> _Goal_
Update the material below so that every "pixels" becomes "px", keeping all other text unchanged and omitting the pictures from your answer.
+++ Data
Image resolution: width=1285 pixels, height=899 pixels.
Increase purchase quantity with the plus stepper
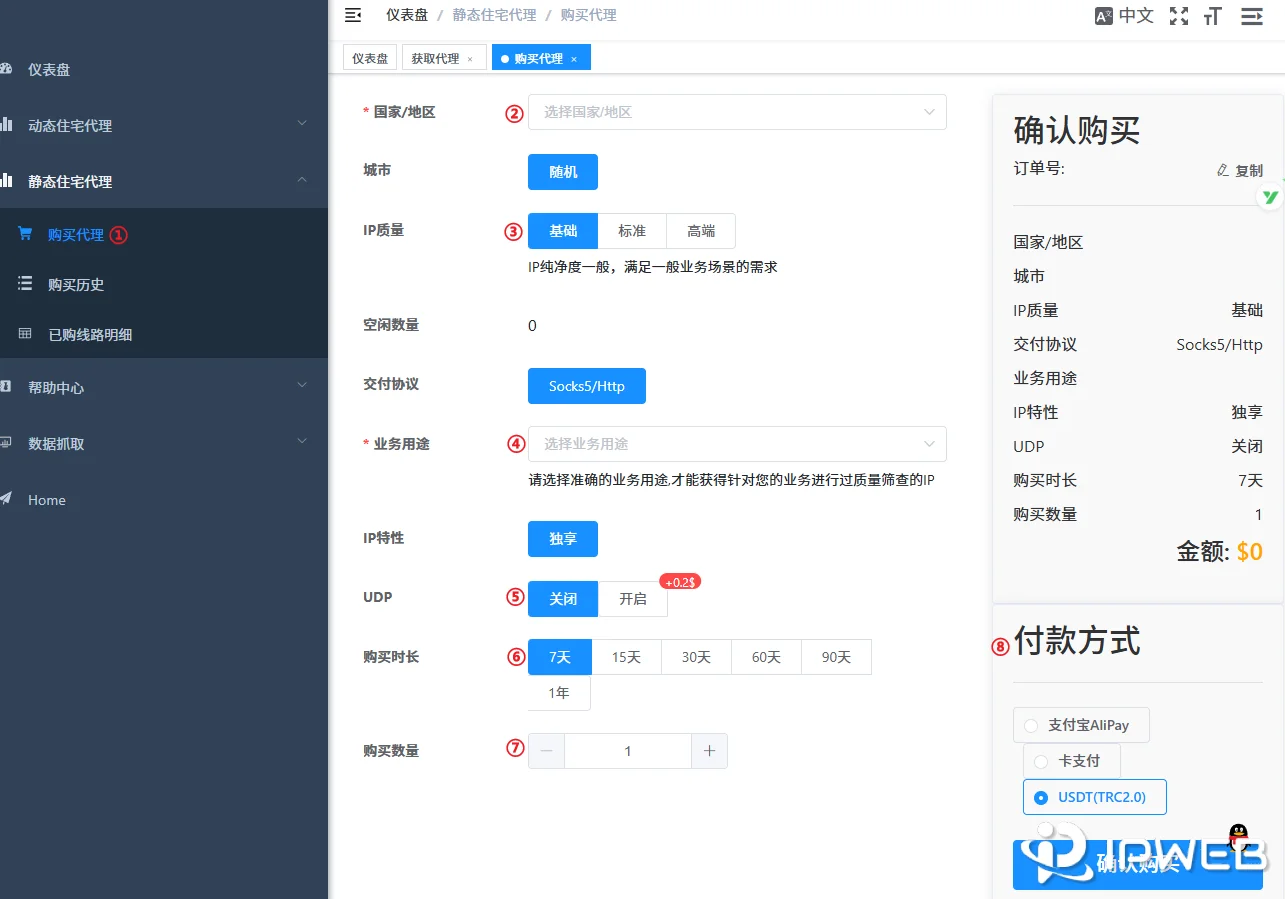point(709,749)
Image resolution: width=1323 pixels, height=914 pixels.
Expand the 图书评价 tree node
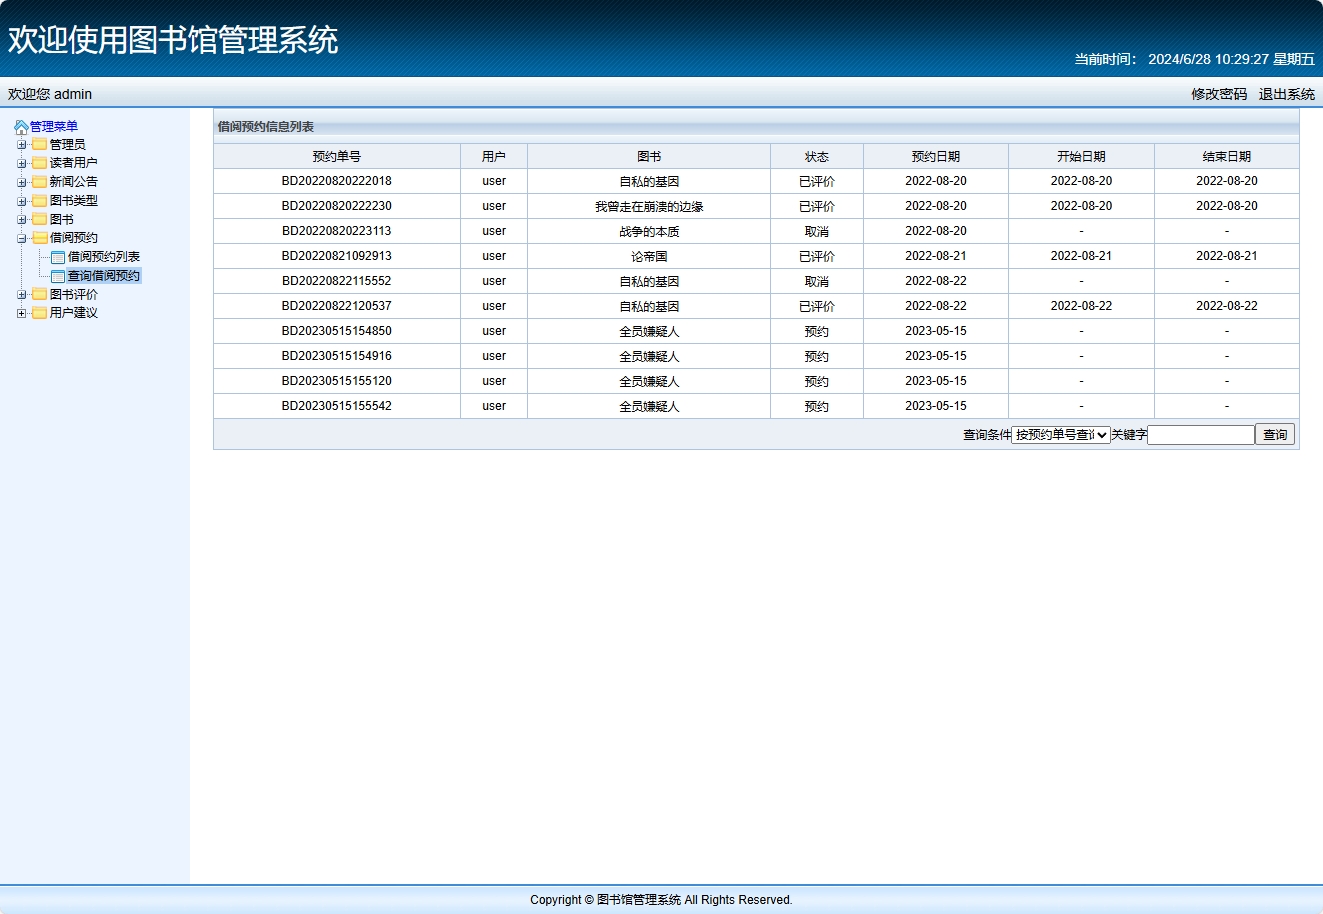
++++++
> _Output_
Image resolution: width=1285 px, height=899 px.
Increase purchase quantity with the plus stepper
point(709,749)
Image resolution: width=1323 px, height=914 px.
Expand the 图书评价 tree node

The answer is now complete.